### DOCUMENT EXTRACT
Skip to main content

Be a Wild Dope Soul (The Science of Dopamine) | Podcast #21 by Neha's No...

Falling in love. Getting awed by someone’s charm. On days like sparkling pink sapphires, gazing into the skies. Unquiet restlessnesses of the quiet amber afternoons. Dragonfly-sized microbots flying in the space. The crispness of breeze. The warmth of salty tears….

Life is a chocolate-box but the one full of fascination. There is tragedy but there is also comedy. The beauty is all around. Yet what makes this beauty so beautiful is something that resides already within the gleaming monument of our body with the crowning jewel of the brain glowing inside it.

According to the primordial soup theory, this body-brain combo is a chemical soup. Billions of years ago, life arose from the primordial soup of chemicals. Amino acids linked together to form proteins and as a result, this sophisticatedly-designed human body came into evolution.

Inside this chemical soup, electricity flurries in glittering pockets of dopamine molecules. This dopamine is responsible for all the things that feel to us like pink candy, sugarboo and honeypie.

Dopamine is a neurotransmitter molecule that plays several important roles in the cells; it is a feel-good pleasure hormone, a chemical that gives you a good feeling. It is also responsible for the 4 Ms – memory, mood, motivation and movement.

As dopamine rises and falls, our mood and the mind also swings at the rhythm of highs and lows. Low dopamine levels are associated with brain fog, mood swings, and muscle spasms. Whereas, each time we feel anxious, insomniac, excess energy or hallucinatory, we have high dopamine levels. When dopamine rises, so does your motivation to act. When it falls, you feel less inspired.

Ever wondered, why after drinking coffee, your mind gets flooded with ideas? Well, its because dopamine is the key to the locks in the neurons. It is a neurotransmitter that transmits the information from neuron to neuron causing the stream of information to flow free.

But it is not only the coffee that makes us feel dopamine high. Dopamine is also one of the four happiness chemicals among oxytocin, endorphin and serotonin. When we feel happy or pleasant, or when we like something a lot, it releases a lot of dopamine in our bloodstream adding to the good-feeling we are feeling. Neurons release dopamine and make us feel highly motivated and excited. When we read a good story, listen to a song, make art, write poetry or watch an emotional movie, it also releases dopamine inside our body, making us feel pleasure.

Brain, the crown jewel of human body, sitting in its bony shell and dipped in a protective fluid is the labyrinth where these dopamine molecules are released and make us feel good. And so, dopamine is a chemical that is highly responsible for altering our brain chemistry.

Inside the mystery box of the brain, there are thoughts swirling every moment. Believe it or not but science has proven that each thought releases a certain chemical. While some thoughts release the happiness chemical dopamine, some others release the stressful or destructive chemicals.
######
WORK INSTRUCTION A
List every one of the "4 Ms" that the dopamine text says dopamine is responsible for.
WORK INSTRUCTION B
In one to three sentences, explain why the dopamine text says the mind gets flooded with ideas after drinking coffee.
WORK INSTRUCTION C
Carry the text on dopamine forward from its final sentence.
### DATA EXTRACTS
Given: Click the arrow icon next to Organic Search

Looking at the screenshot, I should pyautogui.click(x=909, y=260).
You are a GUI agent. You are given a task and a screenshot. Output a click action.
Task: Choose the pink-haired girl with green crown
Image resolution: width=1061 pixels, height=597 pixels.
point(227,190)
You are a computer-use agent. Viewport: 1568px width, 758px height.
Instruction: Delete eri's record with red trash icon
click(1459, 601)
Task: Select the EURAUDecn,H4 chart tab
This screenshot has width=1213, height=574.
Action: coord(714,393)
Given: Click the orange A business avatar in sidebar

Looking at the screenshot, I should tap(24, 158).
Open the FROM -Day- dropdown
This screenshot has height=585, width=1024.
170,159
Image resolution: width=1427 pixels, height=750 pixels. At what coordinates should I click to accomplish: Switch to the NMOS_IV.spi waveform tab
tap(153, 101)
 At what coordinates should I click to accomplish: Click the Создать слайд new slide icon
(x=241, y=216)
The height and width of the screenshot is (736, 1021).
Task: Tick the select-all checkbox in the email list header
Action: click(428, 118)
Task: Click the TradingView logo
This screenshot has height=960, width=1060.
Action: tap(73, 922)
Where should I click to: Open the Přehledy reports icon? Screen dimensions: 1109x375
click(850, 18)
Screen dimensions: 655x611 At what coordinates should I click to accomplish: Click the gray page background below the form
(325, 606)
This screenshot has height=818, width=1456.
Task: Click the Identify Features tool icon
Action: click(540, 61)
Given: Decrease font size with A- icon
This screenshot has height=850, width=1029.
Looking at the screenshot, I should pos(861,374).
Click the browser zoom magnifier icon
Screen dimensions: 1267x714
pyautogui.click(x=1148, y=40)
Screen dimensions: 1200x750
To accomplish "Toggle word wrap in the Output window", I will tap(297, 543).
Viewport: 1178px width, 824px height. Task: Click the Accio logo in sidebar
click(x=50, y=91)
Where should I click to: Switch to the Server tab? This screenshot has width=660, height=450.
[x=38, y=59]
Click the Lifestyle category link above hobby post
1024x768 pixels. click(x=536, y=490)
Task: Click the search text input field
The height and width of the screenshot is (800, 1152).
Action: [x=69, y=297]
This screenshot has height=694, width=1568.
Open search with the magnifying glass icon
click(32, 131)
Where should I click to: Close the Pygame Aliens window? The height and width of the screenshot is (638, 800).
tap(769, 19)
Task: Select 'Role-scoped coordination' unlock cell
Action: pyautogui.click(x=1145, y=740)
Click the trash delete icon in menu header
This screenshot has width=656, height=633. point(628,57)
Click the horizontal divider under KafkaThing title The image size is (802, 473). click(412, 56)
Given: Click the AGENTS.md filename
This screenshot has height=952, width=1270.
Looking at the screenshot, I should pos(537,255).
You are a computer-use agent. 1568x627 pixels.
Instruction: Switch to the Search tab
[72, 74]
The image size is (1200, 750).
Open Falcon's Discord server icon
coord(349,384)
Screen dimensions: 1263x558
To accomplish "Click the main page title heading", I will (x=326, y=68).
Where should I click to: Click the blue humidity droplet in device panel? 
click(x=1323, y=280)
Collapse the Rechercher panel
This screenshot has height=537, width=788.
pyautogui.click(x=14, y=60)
######
ANSWER SPACE A
Memory, mood, motivation and movement.

ANSWER SPACE B
Dopamine is the key to the locks in the neurons. As a neurotransmitter, it passes information from neuron to neuron, so the stream of information flows freely.

ANSWER SPACE C
The moment a chemical is released, there are neuropeptides in the brain that experience neural differentiation. How this differentiation happens? Well, each of our cells has receptors attached to it. Each receptor is sensitive to a certain kind of a protein called peptide. There are receptors for negative or angry peptides and there are receptors for positive or loving peptides. The moment a thought pops up, a chemical is released, and the receptors receive this chemical. Now, when these cells multiply, they multiply according to the type of receptor that has been activated in them. If negative peptides have been activated, more negative receptor cells will be produced, and the same with the positive receptor cells.

Thoughts are nothing but electrochemical reactions that occur in the billions of nerve cells called neurons and trillions of connections called synapses.

Our brain is like a billion-edged tesseract, a tesseract within tesseracts, too complex, that enables us to look at a leaf, tree, grass, flower, sky and ocean, all of it at once.

Every thought triggers a neurochemical change in the brain. Thoughts program the cells and the way our cells our programmed, it determines our overall chemistry and how we actually feel.

Therefore, activities such as meditation, reading books, good music and stories program the brain chemistry by releasing either dopamine or its opposite chemical cortisol. We either feel happy or we feel worried.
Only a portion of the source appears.